Six months of daily medications and care were required for me to recover from that near fatal pneumonia and starvation, and to this day I still carry the signs - blindness in one eye; a chronic sneeze from scarring in my nasal passages; loss of teeth from the severe stomatitis. Even now at two years old, I weigh only five pounds, instead of ten like other adult females.

I recount my story as the opening of Project Compassion, a new feature for Cat-Dad Enterprises, to underscore the task that feline rescue/foster homes across this country - and indeed the world - have each accepted. These special humans (sometimes along with a feline helper) open their hearts and homes to helping cats and kittens like me because of their heightened sense of compassion, often turning their home into part medical clinic and part half-way house.

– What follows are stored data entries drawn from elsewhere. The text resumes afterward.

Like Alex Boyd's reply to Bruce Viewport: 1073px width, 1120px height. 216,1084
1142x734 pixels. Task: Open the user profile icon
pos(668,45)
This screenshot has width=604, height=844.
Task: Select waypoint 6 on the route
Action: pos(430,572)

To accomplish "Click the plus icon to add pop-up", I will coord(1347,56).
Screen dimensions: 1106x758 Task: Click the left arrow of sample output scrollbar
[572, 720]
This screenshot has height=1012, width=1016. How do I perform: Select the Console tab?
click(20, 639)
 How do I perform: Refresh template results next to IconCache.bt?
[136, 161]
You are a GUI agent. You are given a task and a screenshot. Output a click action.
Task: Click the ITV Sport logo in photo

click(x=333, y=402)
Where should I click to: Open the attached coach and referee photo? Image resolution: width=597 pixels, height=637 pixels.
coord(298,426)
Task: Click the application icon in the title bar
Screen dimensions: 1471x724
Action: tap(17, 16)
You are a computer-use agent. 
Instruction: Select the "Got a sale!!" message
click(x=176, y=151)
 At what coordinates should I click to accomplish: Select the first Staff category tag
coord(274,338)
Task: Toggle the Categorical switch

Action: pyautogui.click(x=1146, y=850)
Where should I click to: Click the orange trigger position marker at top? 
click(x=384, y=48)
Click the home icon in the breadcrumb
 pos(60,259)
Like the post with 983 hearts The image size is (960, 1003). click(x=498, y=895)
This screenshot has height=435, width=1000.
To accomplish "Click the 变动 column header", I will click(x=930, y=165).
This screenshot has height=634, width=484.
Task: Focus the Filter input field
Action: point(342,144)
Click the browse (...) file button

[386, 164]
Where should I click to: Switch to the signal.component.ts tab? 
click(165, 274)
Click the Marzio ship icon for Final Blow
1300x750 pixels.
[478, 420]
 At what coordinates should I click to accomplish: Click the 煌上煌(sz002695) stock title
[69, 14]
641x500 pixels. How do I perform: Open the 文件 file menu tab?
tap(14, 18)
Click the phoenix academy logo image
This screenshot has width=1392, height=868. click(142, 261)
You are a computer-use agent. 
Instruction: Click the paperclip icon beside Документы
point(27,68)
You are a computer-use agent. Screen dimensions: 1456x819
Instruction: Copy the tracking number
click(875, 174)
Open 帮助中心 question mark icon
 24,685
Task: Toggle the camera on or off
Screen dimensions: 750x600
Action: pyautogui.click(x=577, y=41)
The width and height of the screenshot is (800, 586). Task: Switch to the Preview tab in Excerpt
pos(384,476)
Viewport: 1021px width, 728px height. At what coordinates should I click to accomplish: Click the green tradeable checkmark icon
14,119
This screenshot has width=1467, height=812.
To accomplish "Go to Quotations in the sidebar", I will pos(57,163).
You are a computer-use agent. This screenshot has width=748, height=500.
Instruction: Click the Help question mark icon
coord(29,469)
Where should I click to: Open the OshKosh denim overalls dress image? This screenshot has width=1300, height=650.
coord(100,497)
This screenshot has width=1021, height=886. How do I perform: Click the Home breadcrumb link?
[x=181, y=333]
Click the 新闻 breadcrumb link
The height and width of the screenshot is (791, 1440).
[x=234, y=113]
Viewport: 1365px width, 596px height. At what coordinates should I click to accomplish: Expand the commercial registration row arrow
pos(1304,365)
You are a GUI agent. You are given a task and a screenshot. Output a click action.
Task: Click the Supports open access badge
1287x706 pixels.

As Head of the Division of Rescue Operations for Cat-Dad Enterprises, my first task will be to explore this characteristic of compassion in all its manifestations.

For this initial posting, I will end with the definition of the word according to Webster's Dictionary. "Compassion," he says, "is a sympathetic consciousness of others' distress together with the desire to alleviate it." Since I came to this home, I have personally been the recipient of much compassion. Now, in choosing to devote my life to help alleviate the pain of others, I know that Christmas night I was reborn for this special mission. To me and to Cat-Dad both, the reason why I survived is clear.

I invite you all to join me in this journey of exploration.


With love for all,

Noel
-----
Compassion, in which all ethics must take root, can only attain its full breadth and depth if it embraces all living creatures and does not limit itself to mankind.